How-To: Use SQL databases with db-ally#
db-ally is a Python library that allows you to use natural language to query various data sources, including SQL databases. This guide will show you how to set up a structured view to query a SQL database using SQLAlchemy. The guide will work with any database that SQLAlchemy supports, including SQLite, PostgreSQL, MySQL, Oracle, MS-SQL, Firebird, Sybase, and others.
Views#
The majority of the db-ally's codebase is independent of any particular kind of data source. The part that is specific to a data source is the view. A view is a class that defines how to interact with a data source. It contains methods that define how to retrieve data from the data source and how to filter the data in response to natural language queries.
There are several methods for creating a view that connects to a SQL database, including creating a custom view from scratch. However, in most cases the easiest will be to use the SqlAlchemyBaseView
class provided by db-ally. This tutorial is designed to work with SQLAlchemy, a popular SQL toolkit and Object-Relational Mapping (ORM) library for Python. To define your view, you will need to produce a class that inherits from SqlAlchemyBaseView
and implement the get_select
method, which returns a SQLAlchemy Select
object:
from dbally import SqlAlchemyBaseView
class CandidateView(SqlAlchemyBaseView):
"""
A view for retrieving candidates from the database.
"""
def get_select(self) -> sqlalchemy.Select:
"""
Create the initial SQLAlchemy select object, defining which columns to select.
"""
return sqlalchemy.select(Candidate)
The returned Select
object is used to build the query that will be sent to the database. In this example, the get_select
method returns a Select
object that selects all columns from the candidates
table. You can customize the Select
object to select specific columns, join multiple tables, and so on.

- Collected material -
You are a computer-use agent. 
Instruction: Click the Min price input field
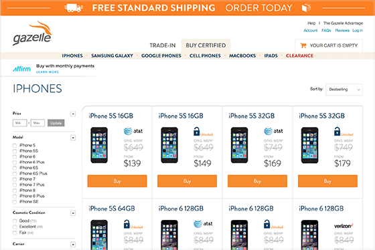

- List of tasks -
A: From the db-ally SQL guide, duplicate the passage starting with "def get_select(self) ->" and going on through "return sqlalchemy.select(Candidate)".
B: Rewrite the paragraph in the db-ally SQL guide that begins "The majority of the db-ally's codebase" as a short bulleted list that keeps its main facts.
C: According to the db-ally SQL guide, which method must a class that inherits from SqlAlchemyBaseView implement?

- Solutions per task -
A:
def get_select(self) -> sqlalchemy.Select:
"""
Create the initial SQLAlchemy select object, defining which columns to select.
"""
return sqlalchemy.select(Candidate)

B:
- Most of db-ally's codebase does not depend on any particular kind of data source.
- The view is the part that is specific to a data source.
- A view is a class that defines how to interact with a data source.
- Its methods define how to retrieve data from the source and how to filter it in response to natural language queries.

C: The get_select method, which returns a SQLAlchemy Select object.